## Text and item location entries

★ ★ ★ ★ ★ ★ ★

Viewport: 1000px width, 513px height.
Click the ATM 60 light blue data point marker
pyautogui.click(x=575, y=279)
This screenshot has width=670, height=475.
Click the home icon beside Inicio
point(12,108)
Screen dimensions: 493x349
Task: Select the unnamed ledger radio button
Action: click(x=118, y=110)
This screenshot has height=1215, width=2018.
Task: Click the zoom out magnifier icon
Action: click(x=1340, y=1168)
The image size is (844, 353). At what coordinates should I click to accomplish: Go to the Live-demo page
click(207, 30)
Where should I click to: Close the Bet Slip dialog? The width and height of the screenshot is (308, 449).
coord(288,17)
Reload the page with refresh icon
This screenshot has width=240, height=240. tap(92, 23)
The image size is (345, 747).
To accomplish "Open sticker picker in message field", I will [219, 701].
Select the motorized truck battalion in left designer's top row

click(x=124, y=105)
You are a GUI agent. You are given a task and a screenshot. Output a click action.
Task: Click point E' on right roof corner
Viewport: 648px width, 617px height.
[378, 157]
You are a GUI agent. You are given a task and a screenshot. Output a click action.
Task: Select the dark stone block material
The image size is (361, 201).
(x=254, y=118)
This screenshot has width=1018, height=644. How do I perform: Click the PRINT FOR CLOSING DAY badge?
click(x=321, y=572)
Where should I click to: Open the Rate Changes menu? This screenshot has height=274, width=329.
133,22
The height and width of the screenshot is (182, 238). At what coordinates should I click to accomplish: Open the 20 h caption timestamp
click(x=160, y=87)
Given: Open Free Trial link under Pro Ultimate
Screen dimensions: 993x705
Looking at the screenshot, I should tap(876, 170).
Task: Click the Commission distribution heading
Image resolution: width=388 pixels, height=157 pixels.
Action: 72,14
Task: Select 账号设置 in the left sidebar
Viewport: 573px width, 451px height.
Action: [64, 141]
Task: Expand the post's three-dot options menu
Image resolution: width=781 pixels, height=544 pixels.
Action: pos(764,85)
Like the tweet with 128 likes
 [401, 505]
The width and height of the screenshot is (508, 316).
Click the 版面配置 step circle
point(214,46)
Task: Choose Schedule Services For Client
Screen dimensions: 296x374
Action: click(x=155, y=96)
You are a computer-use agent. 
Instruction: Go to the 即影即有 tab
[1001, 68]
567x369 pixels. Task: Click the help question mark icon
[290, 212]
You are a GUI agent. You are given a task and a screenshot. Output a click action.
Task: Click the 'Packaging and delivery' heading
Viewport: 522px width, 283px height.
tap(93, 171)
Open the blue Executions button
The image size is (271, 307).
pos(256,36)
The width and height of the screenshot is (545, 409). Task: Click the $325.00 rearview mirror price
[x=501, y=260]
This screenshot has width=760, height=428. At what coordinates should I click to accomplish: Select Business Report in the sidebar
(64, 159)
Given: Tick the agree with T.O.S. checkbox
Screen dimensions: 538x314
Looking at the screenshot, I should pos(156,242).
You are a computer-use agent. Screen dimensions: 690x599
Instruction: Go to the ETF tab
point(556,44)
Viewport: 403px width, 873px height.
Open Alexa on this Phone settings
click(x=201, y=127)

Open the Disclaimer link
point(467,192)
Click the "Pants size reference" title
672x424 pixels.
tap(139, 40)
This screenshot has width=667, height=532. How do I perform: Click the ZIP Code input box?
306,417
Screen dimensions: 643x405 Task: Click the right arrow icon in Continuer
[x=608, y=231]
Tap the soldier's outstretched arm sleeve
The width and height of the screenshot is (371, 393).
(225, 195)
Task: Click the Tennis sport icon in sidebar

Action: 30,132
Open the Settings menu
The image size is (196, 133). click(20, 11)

★ ★ ★ ★ ★ ★ ★

## YOUR TASK
Please copy the lines of the records between the line containing "Viewport: 403px width, 873px height." and the line containing "tap(139, 40)", inclusive, reproducing them without any change.

## RESULT OF THIS EXERCISE
Viewport: 403px width, 873px height.
Open Alexa on this Phone settings
click(x=201, y=127)

Open the Disclaimer link
point(467,192)
Click the "Pants size reference" title
672x424 pixels.
tap(139, 40)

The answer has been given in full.